HSND80 (Compound 1) is an orally active MNK/p70S6K inhibitor, exhibiting a Kd value of 44 nM for MNK1 and 4 nM for MNK2. The residence time of HSND80 on MNK1 and MNK2 is 45 minutes and 58 minutes, respectively. HSND80 effectively inhibits non-small cell lung cancer (NSCLC) both in vitro and in vivo, and suppresses the growth of triple-negative breast cancer (TNBC) cells in vitro.

MNK1:44 nM(Kd)

HSND80 inhibits the growth of various cell lines, including MDA-MB-231, MDA-MB-468, 4T1, T47D, MCF-7, HOP-92, NCI-H226, NCI-H522, EKVX, NCI-H322M, A549, NCI-H23, NCI-H460, HOP-62, and KLN205, with IC50 values of 8.8 nM, 18.3 nM, 0.93 nM, 84.2 nM, 18.5 nM, 27 nM, 29.5 nM, 31.6 nM, 38 nM, 57.5 nM, 79.4 nM, 107.2 nM, and 144.5 nM respectively, over a 72-hour period at concentrations ranging from 0.1 to 10 nM. Additionally, at 200 nM for 30 hours, HSND80 induces G1 phase arrest in MDA-MB-231 cells. Moreover, exposure to HSND80 at 0.5-3 μM for 4 hours results in the downregulation of phosphorylation levels of eIF4E (a MNK1/2 target) as well as S6 and eIF4B (targets of p70S6K) in MDA-MB-231 cells.

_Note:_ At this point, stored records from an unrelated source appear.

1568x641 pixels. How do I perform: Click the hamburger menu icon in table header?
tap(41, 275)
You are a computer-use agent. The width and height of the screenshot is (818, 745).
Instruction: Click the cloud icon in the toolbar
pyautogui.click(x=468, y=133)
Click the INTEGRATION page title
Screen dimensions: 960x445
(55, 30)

HSND80 (10 mg/kg; oral administration) enhances oral bioavailability, with its peak plasma concentration in male CD1 mice reaching 176 ng/mL at 2 hours and decreasing to 2.5 ng/mL at 24 hours. Administering HSND80 (15 mg/kg; 30 mg/kg; orally; for 5 days, then paused for 2 days, over a 15-day period) reduces tumor volume in DBA/2 mice.